While the premise seems very familiar and atypical, writer Greg Rucka is clearly flexing different writing muscles for this series. His pacing is much more tempered than in his other comic book series by allowing the reader to marinate more into the setting. It takes almost seven pages for Veil to awake and emerge out of the subway station into society, but it never feels sluggish because as the character Veil becomes acclimated to her surroundings, so too does the reader as we carefully observe her realizations from panel to panel.
With a simple story guide to follow, Rucka dedicates more on describing details and scenarios to entice the reader. His dialogue is limited to the innocent, child-like rhyming that Veil speaks as she seemingly ignores any sort of formal societal structures of communication and the good samartianism of Dante, who comes to Veil’s aide as the city scumbags gawk and flock towards her unclothed body. There isn’t any spectacular wit or jokes in the dialogue, except in some of the rhyming tangents that Veil goes off on, and that’s fine. The dialogue still comes off as honest and doesn’t detract from enjoying the story.
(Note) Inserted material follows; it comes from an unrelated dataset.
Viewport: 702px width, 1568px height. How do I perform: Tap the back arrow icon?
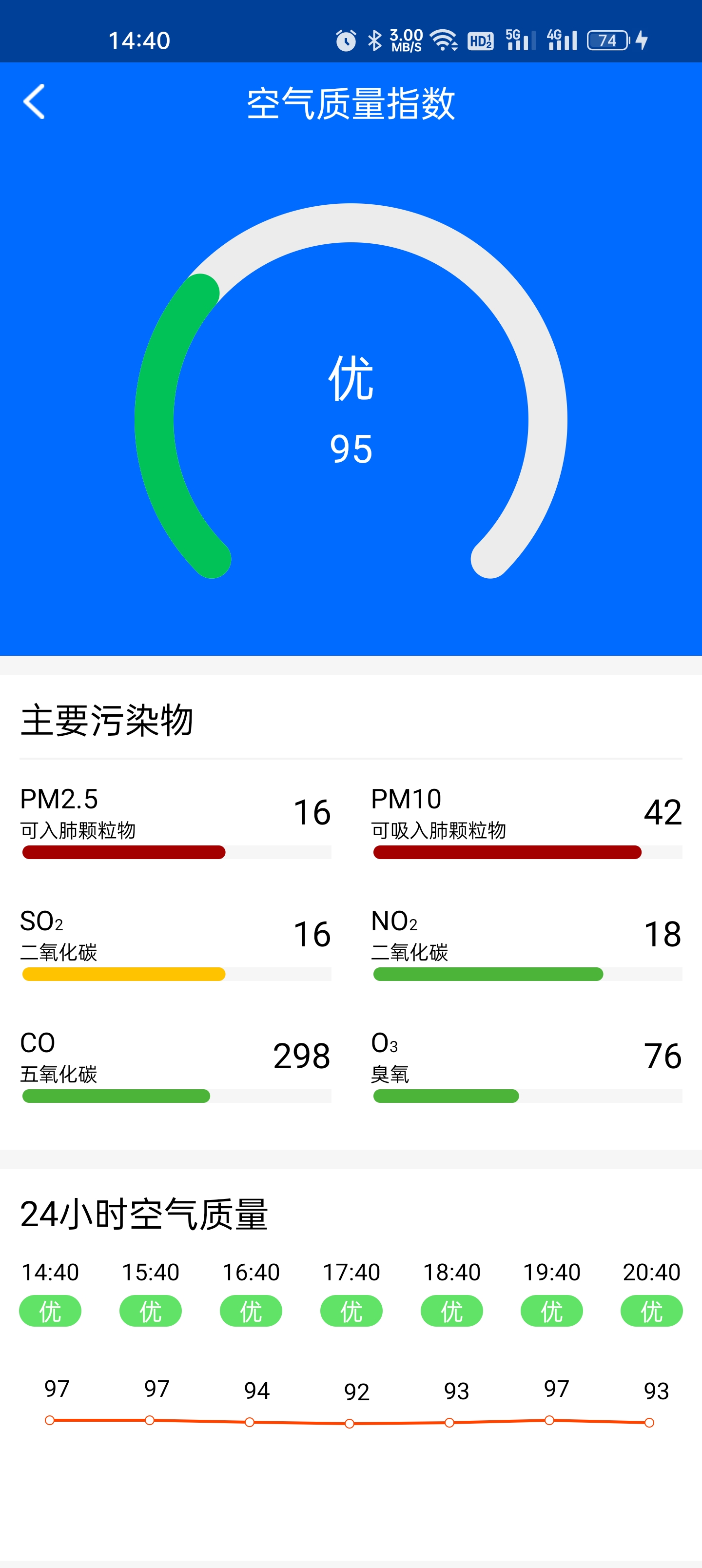click(x=35, y=102)
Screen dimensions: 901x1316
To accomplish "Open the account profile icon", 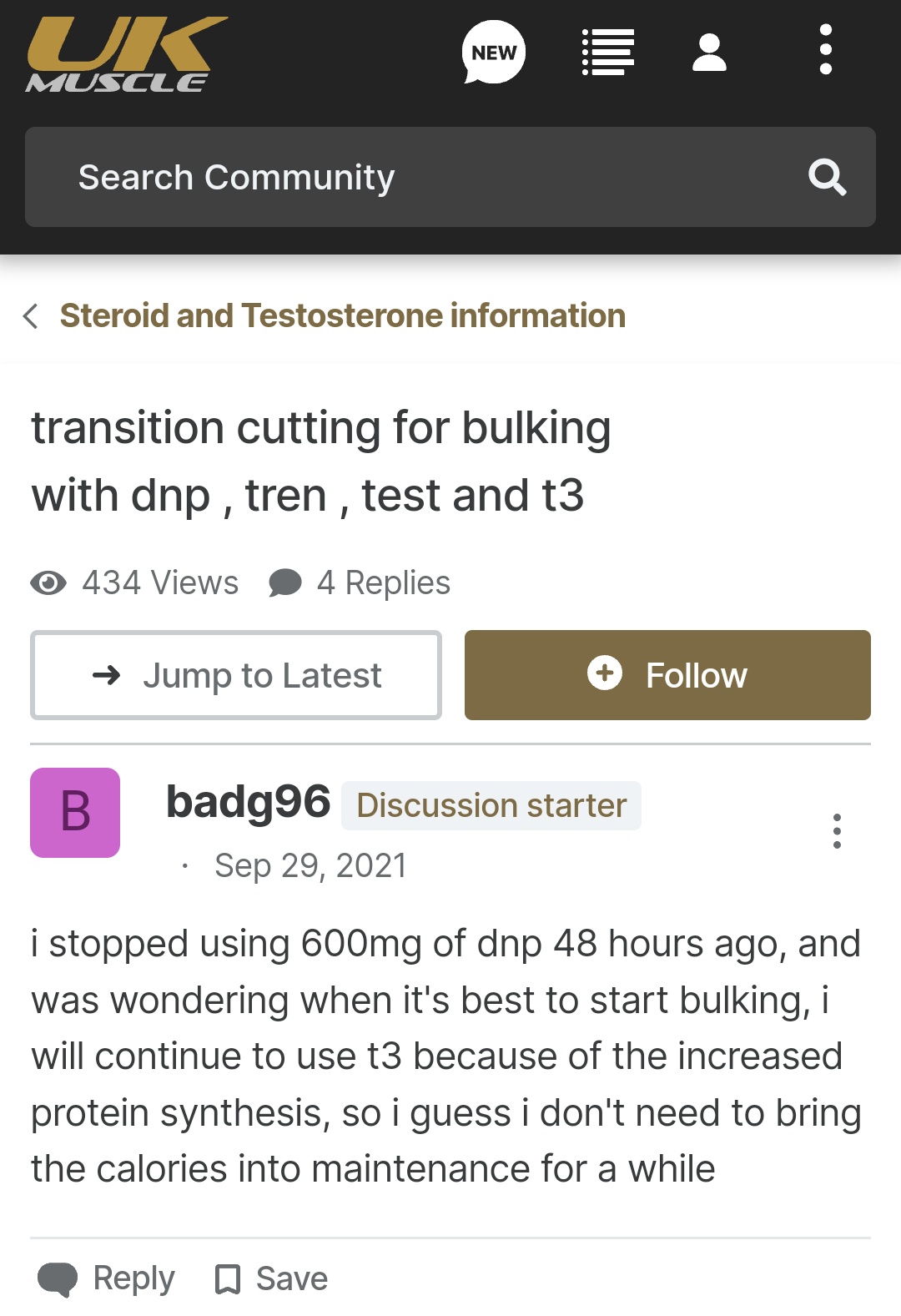I will 708,52.
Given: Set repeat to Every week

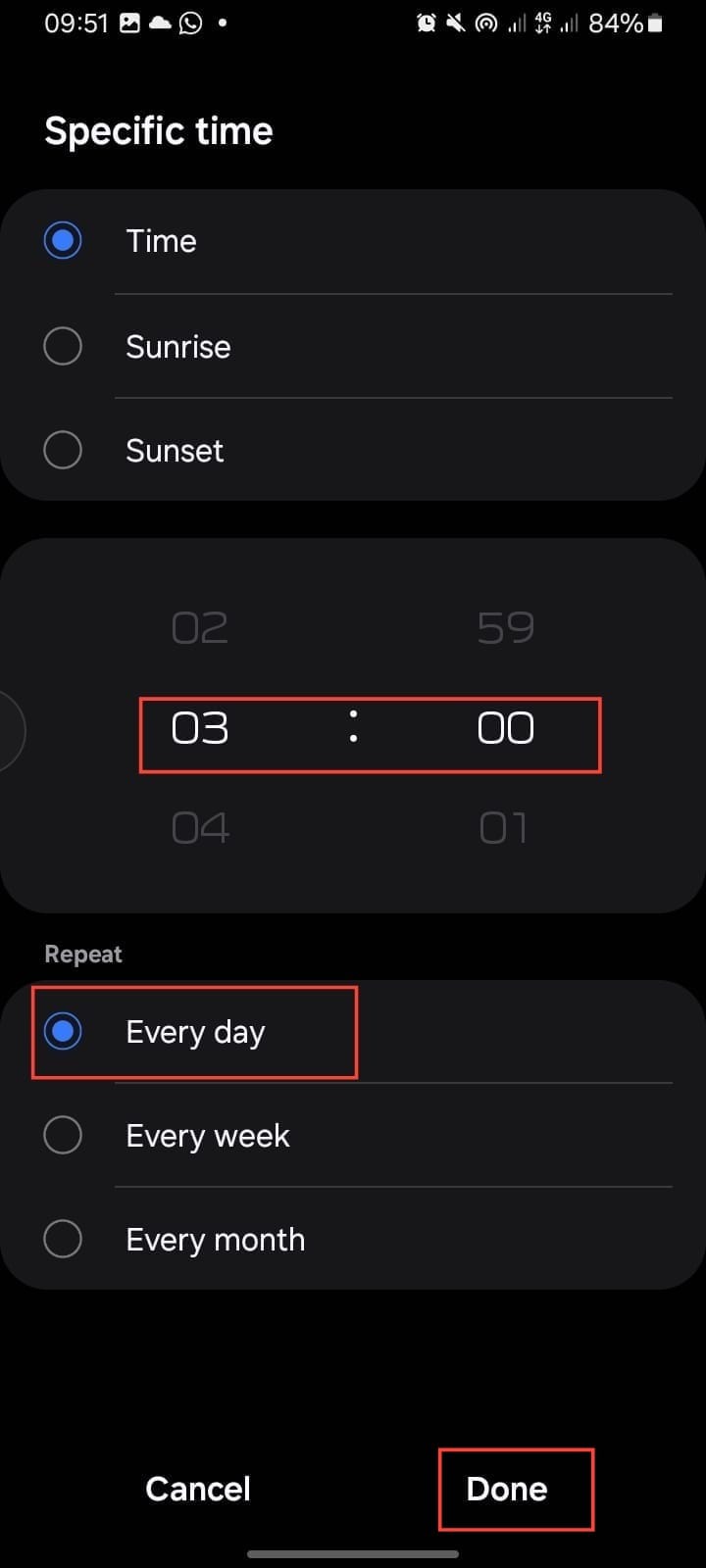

The true star of Veil #1 is the artwork of Toni Fejzula. His composition and style in every panel commands your attention, if not for awe, or at least curiosity. The perspectives for each panel are intelligent and his ability to portray expressions are both haunting and genuine. He masterfully renders Veil with a creepy, doll-like expression as she speaks in rhymes and still able to carry visual emotions for the rest of the cast of characters in the book. His pages and layouts are beyond pretty and make an other-wise, typical amnesia story into something much, much more.
So far, this debut issue appropriately stokes enough curiousity to jump on board. Greg Rucka’s story is interesting enough to stoke the fire for horror fans and Toni Fejzula’s unconventional visual art style elevates your interest beyond what you may have expected.